BROOKLYN CENTER, Minn. (Reuters) -A suburban Minneapolis police officer who fatally shot a Black motorist during a scuffle following a routine traffic stop and the police chief who called the slaying an apparent accident both resigned on Tuesday in the face of civil unrest.

The mayor of Brooklyn Center, Minnesota, said the two quit one day after the chief told a news reporters that the officer who shot Daunte Wright appeared to have drawn her gun by mistake when reaching for her Taser.

Mayor Mike Elliott said the City Council had passed a resolution calling for the dismissal of both Chief Tim Gannon, and the officer, Kim Potter.

"I'm hoping this will bring some calm to the community," Elliott said, adding he had yet to accept Potter's resignation, leaving open the door to firing her. "We want to send a message to the community that we are taking this situation seriously."

Elliott expressed sympathy with protesters, who he said were motivated by fear rather than lawlessness.

"What I saw was young people, many of whom looked – all of them look like Daunte," said Elliott, who is also African American. "And I could feel their pain.
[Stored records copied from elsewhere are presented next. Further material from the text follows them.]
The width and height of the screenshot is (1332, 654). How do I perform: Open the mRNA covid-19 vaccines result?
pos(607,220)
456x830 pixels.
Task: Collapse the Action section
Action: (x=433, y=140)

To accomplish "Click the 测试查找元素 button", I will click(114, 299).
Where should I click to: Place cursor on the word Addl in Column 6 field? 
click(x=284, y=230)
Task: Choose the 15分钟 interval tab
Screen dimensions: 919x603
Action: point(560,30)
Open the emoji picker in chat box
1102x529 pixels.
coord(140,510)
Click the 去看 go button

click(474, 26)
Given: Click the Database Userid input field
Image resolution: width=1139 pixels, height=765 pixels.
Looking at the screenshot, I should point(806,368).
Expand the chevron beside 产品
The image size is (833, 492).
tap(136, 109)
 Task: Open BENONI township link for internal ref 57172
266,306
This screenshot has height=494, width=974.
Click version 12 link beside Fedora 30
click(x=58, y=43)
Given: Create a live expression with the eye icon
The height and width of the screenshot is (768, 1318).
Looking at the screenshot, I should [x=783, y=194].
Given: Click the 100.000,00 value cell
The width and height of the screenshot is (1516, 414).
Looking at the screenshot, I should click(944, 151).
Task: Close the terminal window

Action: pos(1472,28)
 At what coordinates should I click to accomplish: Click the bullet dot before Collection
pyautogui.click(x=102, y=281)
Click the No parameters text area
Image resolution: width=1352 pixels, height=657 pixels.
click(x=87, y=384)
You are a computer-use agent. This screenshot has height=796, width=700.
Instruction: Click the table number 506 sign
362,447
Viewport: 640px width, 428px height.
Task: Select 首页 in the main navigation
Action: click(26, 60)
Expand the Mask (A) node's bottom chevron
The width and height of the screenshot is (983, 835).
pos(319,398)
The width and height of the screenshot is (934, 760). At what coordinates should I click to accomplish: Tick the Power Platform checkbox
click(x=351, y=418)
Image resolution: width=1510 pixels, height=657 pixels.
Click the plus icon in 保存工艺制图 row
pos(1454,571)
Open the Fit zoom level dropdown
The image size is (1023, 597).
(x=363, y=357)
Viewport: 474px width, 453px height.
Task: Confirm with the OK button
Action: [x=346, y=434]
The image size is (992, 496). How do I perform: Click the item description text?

I could feel their anger. I can feel their fear."

Terminating Potter's employment, rather than allowing her to resign, could adversely affect the 26-year veteran's pension and ability to find future work in law enforcement.

The move followed two nights of protests and clashes between demonstrators and police in Brooklyn Center, part of a region already on edge over the trial of Derek Chauvin, the former Minneapolis policeman charged with murdering George Floyd last May.

Floyd, 46, who died in handcuffs with his neck pinned to the street under Chauvin's knee, became the face of national protests againt racism and police brutality that swept the United States last summer.

After nightfall on Tuesday, as snow fell, scores of protesters in Brooklyn Center lobbed bottles and other projectiles over a fence in front of police headquarters.

Officers ordered demonstrators to leave and then advanced, firing tear gas, non-lethal rounds and flash-bang rounds, as the throng dispersed.

"Upwards of 60" people were arrested on the third night of protests for offenses such as rioting, Minnesota State Patrol said late Tuesday at a briefing, where objects thrown at police - including rocks, bricks, and liquor bottles - were displayed to the media.

'I JUST SHOT HIM'

As the mayor spoke earlier on Tuesday, Wright's relatives and supporters assembled near the Minneapolis courthouse where Chauvin is standing trial, and recounted for reporters the anguish of his death at the age of 20.

Wright, who struggled with a learning disability and dropped out of high school was remembered as a good-natured, loving man who worked multiple jobs to support his 2-year-old son.

Floyd's two brothers appeared at the news conference along with Floyd's girlfriend, Courteney Ross, who embraced Wright's mother, Katie, and said she had once taught Daunte Wright in school.

Wright's deadly encounter began when police pulled him over in his car for what they said was an expired auto registration.

According to Gannon, officers then discovered a warrant for his arrest in their systems. When Wright broke away from one officer and climbed back into his car in an apparent bid to flee, the second officer, since identified as Potter, accidentally drew her pistol instead of her Taser and opened fire, he said.

An autopsy found Wright was struck once in the chest. Potter can be heard on police video shouting: "Holy shit, I just shot him."

The car then rolled away with Wright still in the driver's until it struck another vehicle and came to a stop.

The recollections of Wright's mother and other relatives focused on his last moments.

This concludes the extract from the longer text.